### What you should do
What are the lines, written out exactly, from the one containing "検索 (908, 766)" to the end of the entries below? Include both ends and nothing more.

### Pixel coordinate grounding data
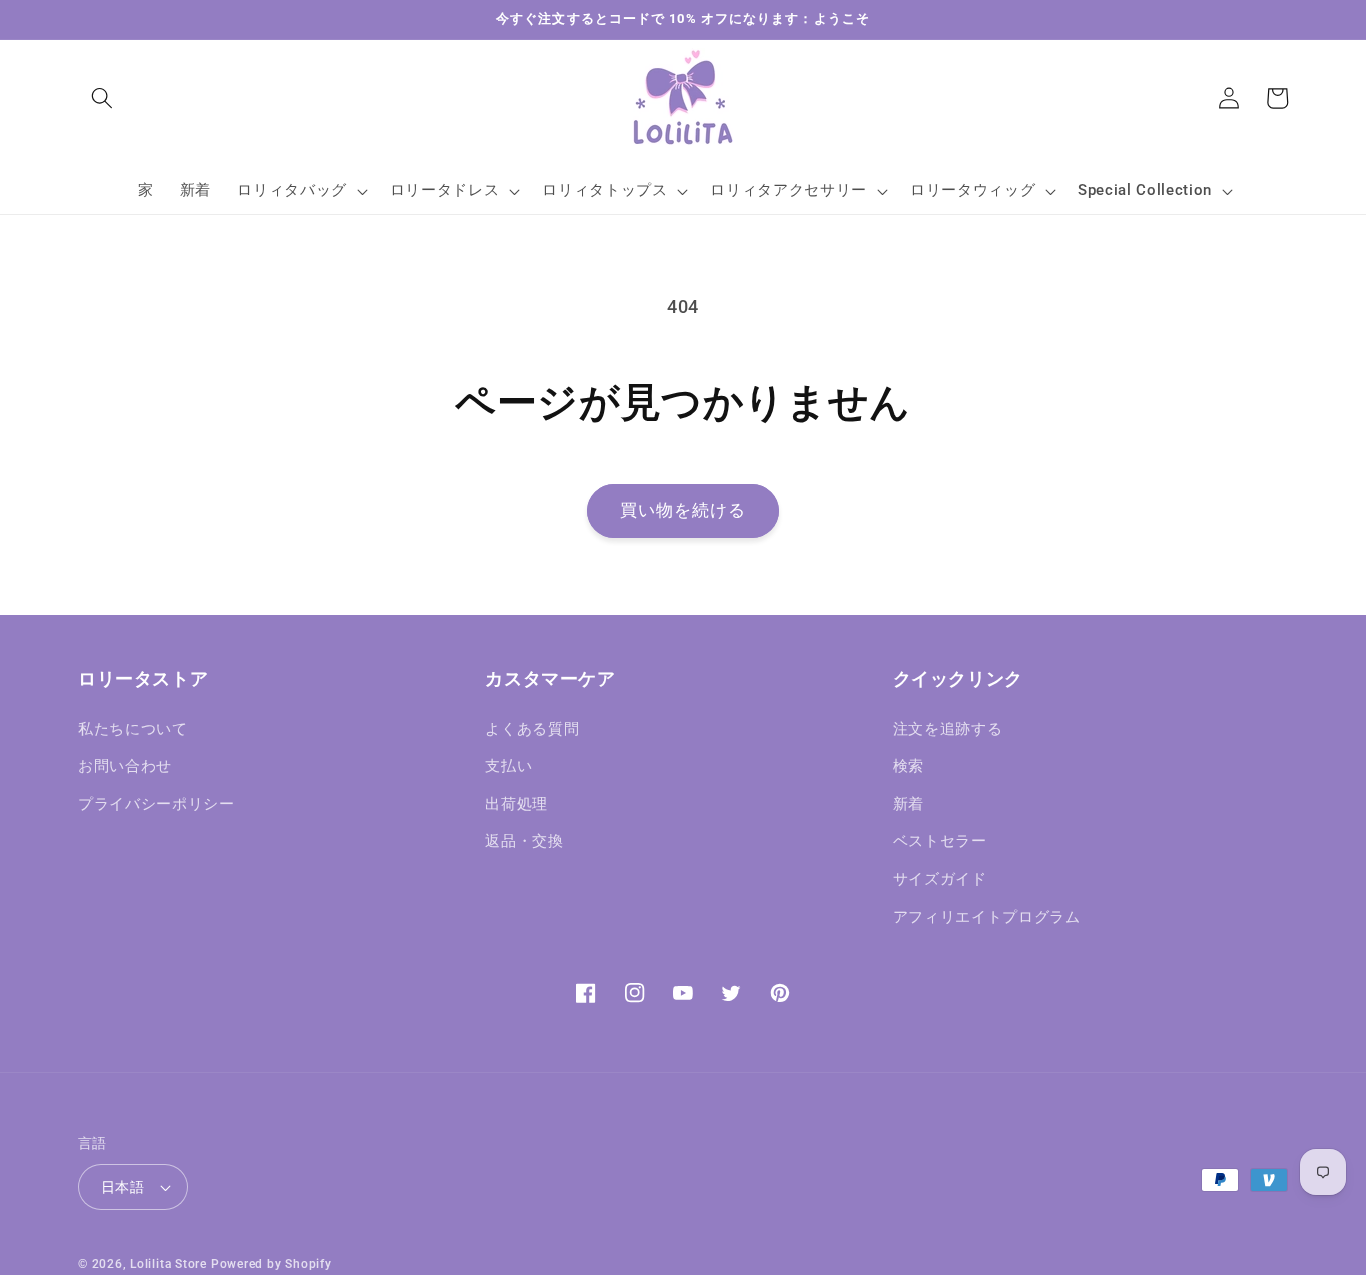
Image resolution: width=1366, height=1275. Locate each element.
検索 (908, 766)
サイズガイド (940, 879)
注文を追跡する (948, 729)
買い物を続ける (683, 510)
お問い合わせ (125, 766)
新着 (908, 804)
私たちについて (133, 729)
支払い (508, 766)
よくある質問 (532, 729)
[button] (102, 98)
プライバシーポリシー (156, 804)
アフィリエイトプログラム (987, 917)
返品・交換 (524, 841)
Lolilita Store (168, 1264)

### Final answer
検索 (908, 766)
サイズガイド (940, 879)
注文を追跡する (948, 729)
買い物を続ける (683, 510)
お問い合わせ (125, 766)
新着 (908, 804)
私たちについて (133, 729)
支払い (508, 766)
よくある質問 (532, 729)
[button] (102, 98)
プライバシーポリシー (156, 804)
アフィリエイトプログラム (987, 917)
返品・交換 (524, 841)
Lolilita Store (168, 1264)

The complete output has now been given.